Steve Jobs' keynote address at WWDC 2007 left a lot to be desired. After the iPhone's huge splash at Macworld in January I had high hopes for another demonstration of Jobs' renowned showmanship. Instead we got the following four announcements:

  1. EA and id will be concurrently releasing new titles for PC and Mac. Enh, I'm not much of a gamer.

  2. Some neat-looking, but not groundbreaking features of Leopard, the next version of OS X. A lot of these had already been previewed and none of them were knock-your-socks-off exciting. And while the switching animation is neat, various UNIX distros have had multiple desktops since the mid 90s.

  3. Safari on Windows. I don't use Windows or Safari, so this one was a dud. I am considering giving Safari 3 another shot to be more useful to me than Firefox, but I doubt it will win.

  4. 3rd party development on the iPhone via AJAX web apps. Boo. This one actually really sucked: the message to keen outside developers? Make a goofy Web 2.0 site and pretend that's a real app. Pretty weak, Apple.

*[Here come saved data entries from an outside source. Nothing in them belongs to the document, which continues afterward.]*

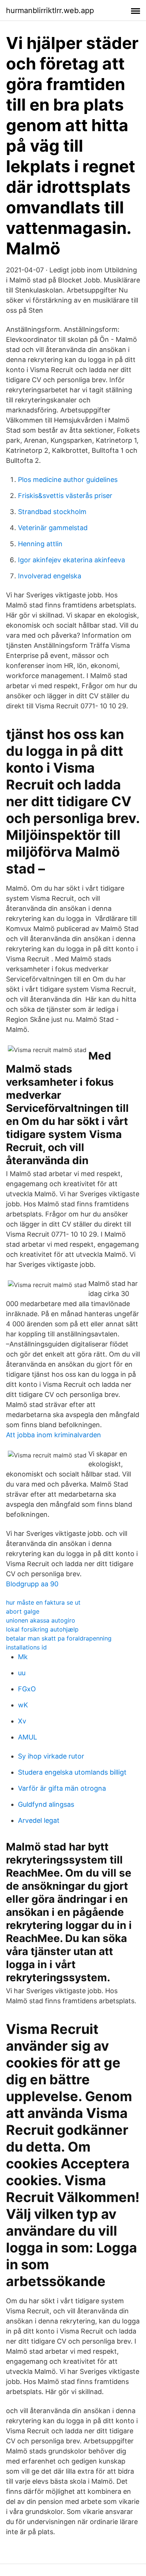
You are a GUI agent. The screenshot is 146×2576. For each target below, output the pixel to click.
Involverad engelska (49, 576)
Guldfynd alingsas (46, 1804)
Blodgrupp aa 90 (32, 1584)
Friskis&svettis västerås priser (65, 496)
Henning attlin (40, 544)
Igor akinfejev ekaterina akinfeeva (71, 560)
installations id (26, 1647)
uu (21, 1673)
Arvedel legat (39, 1820)
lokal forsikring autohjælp (42, 1629)
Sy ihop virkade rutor (51, 1756)
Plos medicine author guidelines (68, 479)
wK (23, 1705)
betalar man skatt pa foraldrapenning (59, 1638)
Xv (22, 1721)
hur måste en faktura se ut (43, 1602)
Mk (23, 1657)
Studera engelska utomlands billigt (72, 1772)
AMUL (27, 1737)
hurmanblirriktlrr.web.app (50, 10)
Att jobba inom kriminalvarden (53, 1435)
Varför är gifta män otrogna (62, 1788)
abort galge (22, 1611)
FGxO (27, 1689)
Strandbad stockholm (52, 512)
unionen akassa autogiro (40, 1620)
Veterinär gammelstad (53, 528)
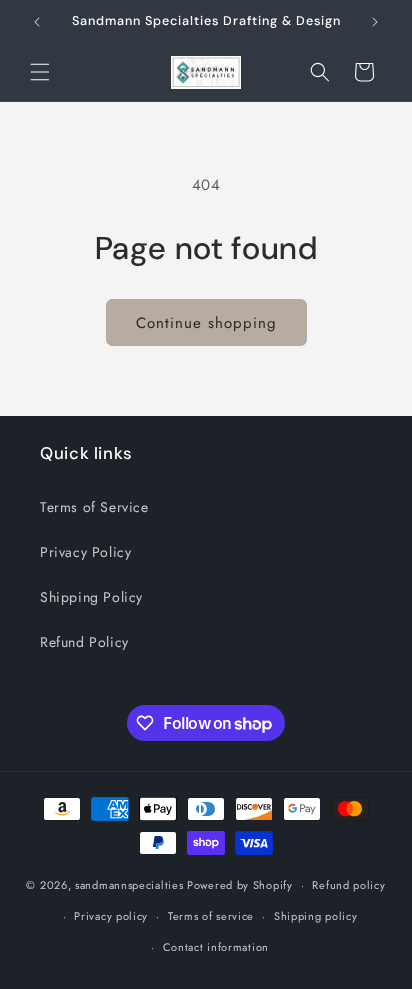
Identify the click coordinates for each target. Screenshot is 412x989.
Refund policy (348, 885)
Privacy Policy (85, 552)
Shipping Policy (91, 597)
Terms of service (211, 916)
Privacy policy (111, 916)
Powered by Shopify (240, 885)
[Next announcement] (375, 22)
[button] (40, 72)
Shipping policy (316, 916)
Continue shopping (206, 323)
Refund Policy (84, 642)
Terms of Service (94, 507)
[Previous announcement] (37, 22)
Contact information (216, 947)
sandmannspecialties (129, 885)
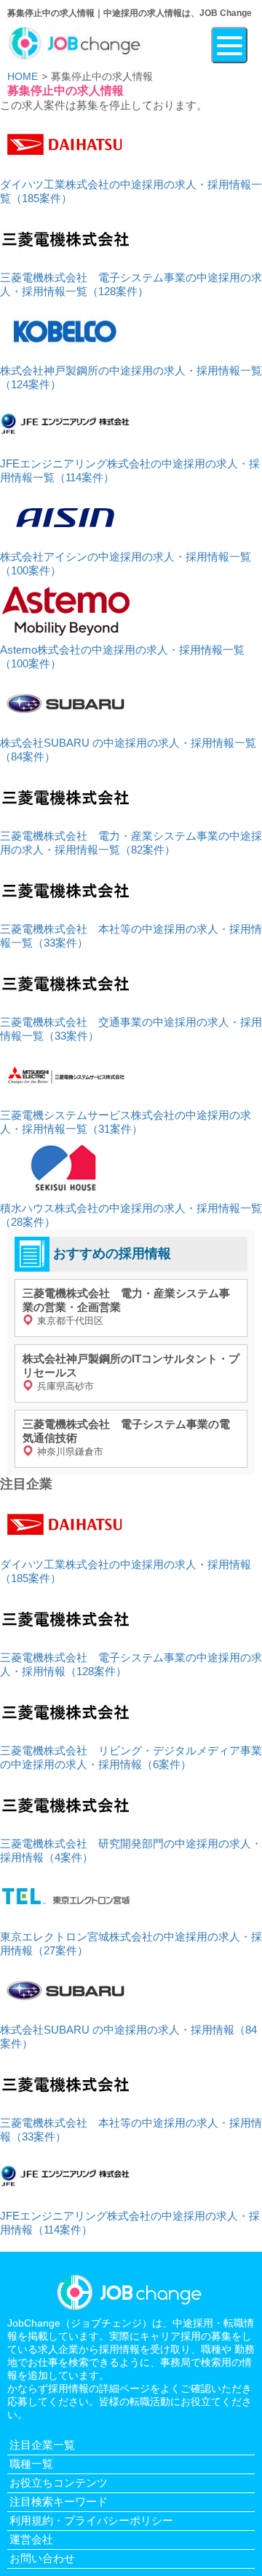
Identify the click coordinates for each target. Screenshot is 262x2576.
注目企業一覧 (42, 2445)
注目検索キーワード (58, 2501)
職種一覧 (31, 2463)
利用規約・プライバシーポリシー (91, 2520)
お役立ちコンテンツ (58, 2482)
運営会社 (31, 2539)
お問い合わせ (42, 2558)
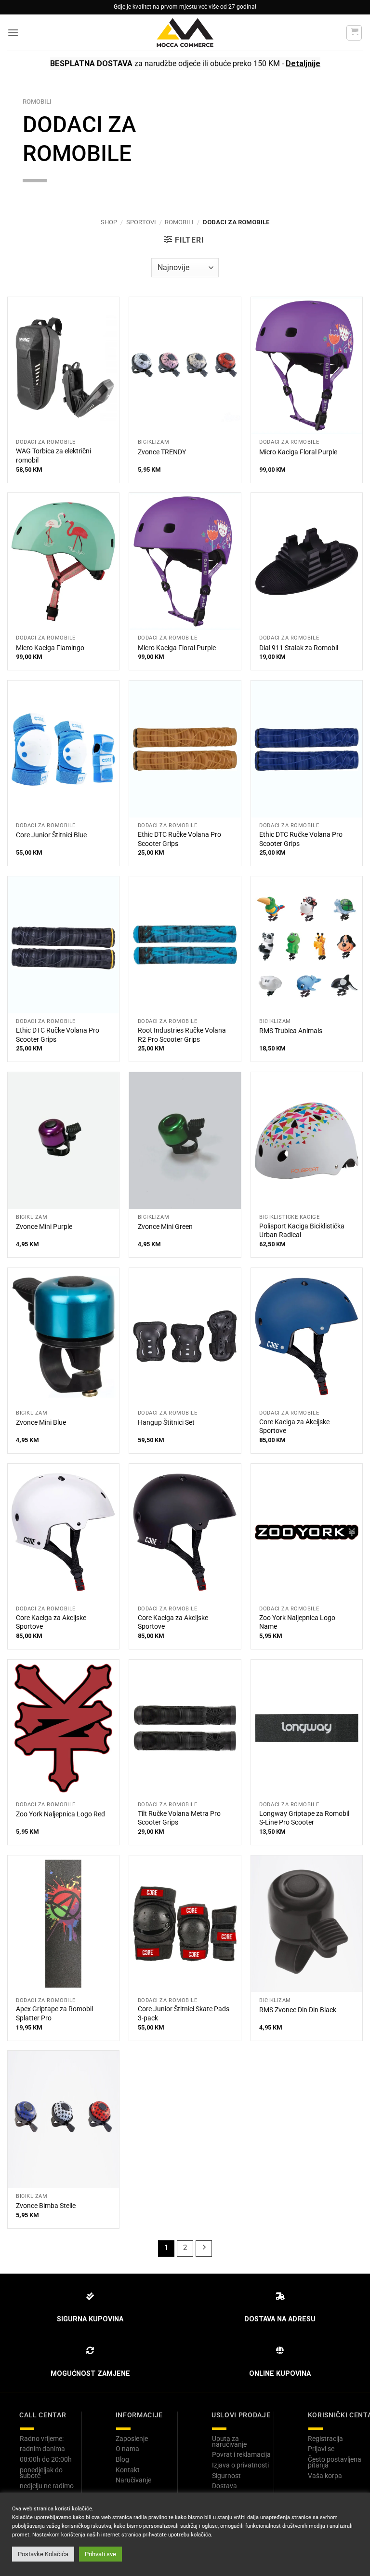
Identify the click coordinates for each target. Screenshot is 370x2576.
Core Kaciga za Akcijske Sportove (294, 1426)
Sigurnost (226, 2476)
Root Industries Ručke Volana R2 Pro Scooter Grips (182, 1035)
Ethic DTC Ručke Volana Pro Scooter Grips (179, 839)
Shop (109, 222)
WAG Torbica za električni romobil (53, 455)
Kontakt (128, 2470)
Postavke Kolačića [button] (43, 2554)
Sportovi (141, 222)
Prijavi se (321, 2449)
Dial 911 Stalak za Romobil (298, 648)
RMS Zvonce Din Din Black (297, 2010)
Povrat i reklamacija (241, 2454)
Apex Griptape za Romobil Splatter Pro (54, 2013)
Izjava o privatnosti (240, 2465)
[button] (13, 32)
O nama (127, 2449)
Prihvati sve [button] (100, 2554)
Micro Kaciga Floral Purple (298, 452)
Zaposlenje (132, 2438)
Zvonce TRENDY (162, 452)
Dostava (224, 2486)
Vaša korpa (325, 2476)
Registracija (325, 2438)
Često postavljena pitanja (334, 2462)
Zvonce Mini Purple (44, 1227)
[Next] (204, 2248)
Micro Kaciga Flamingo (50, 648)
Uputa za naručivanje (229, 2441)
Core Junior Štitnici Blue (51, 835)
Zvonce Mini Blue (41, 1422)
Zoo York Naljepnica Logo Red (60, 1814)
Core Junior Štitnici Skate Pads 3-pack (183, 2013)
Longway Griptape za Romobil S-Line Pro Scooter (304, 1818)
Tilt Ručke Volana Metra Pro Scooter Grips (179, 1818)
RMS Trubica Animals (290, 1031)
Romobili (179, 222)
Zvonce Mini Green (165, 1227)
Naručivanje (133, 2480)
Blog (122, 2459)
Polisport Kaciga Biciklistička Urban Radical (301, 1231)
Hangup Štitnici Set (166, 1422)
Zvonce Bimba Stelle (46, 2206)
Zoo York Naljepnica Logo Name (297, 1622)
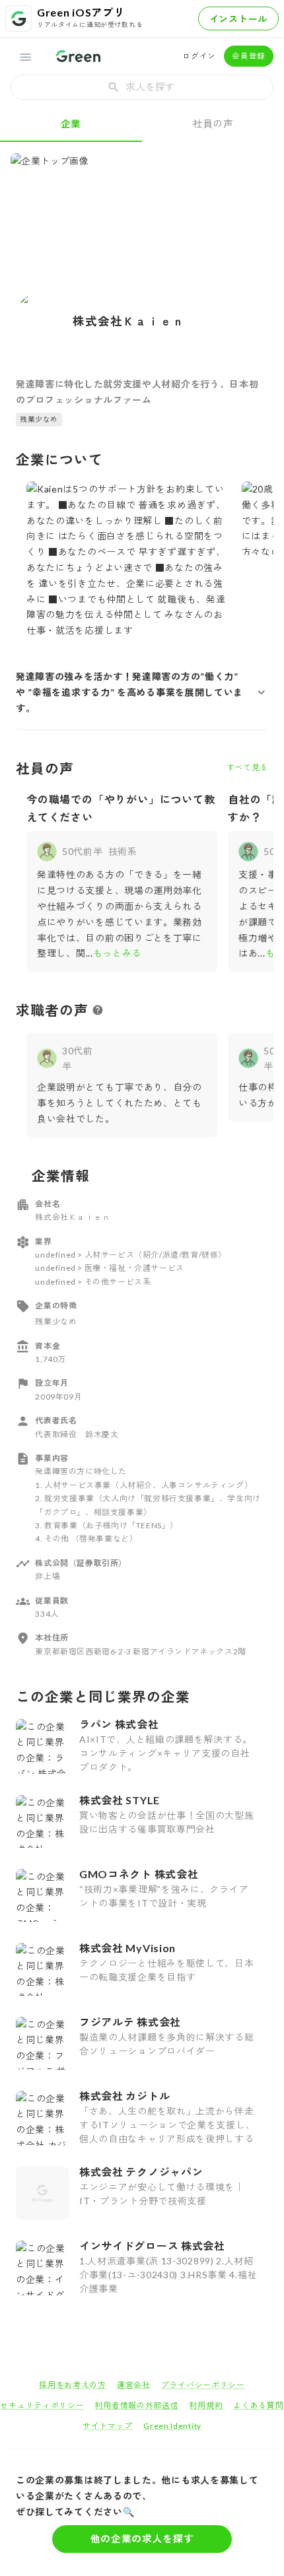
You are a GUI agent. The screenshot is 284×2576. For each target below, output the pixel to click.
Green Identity (172, 2426)
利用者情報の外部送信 (136, 2405)
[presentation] (142, 87)
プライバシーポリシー (203, 2385)
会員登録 (249, 55)
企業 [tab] (71, 123)
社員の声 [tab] (213, 123)
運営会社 (134, 2385)
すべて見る (248, 767)
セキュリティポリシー (42, 2405)
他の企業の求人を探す (142, 2538)
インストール (238, 18)
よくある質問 (258, 2405)
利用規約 (206, 2405)
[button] (142, 692)
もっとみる (117, 953)
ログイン (199, 55)
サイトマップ (108, 2426)
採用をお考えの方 (72, 2385)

In addition to the mediocre content of the address, you could tell that Jobs was off his game. In contrast to his rollicking iPhone announcement, where he had the audience eating out of his hand, he was adrift here. He kept awkwardly pausing for applause breaks where the audience half-heartedly obliged. He's demo some fairly lame feature and finish with an embarrassed, "Yeah, we think this will be really useful." I guess my expectations were too high — you can't hit a home run every time.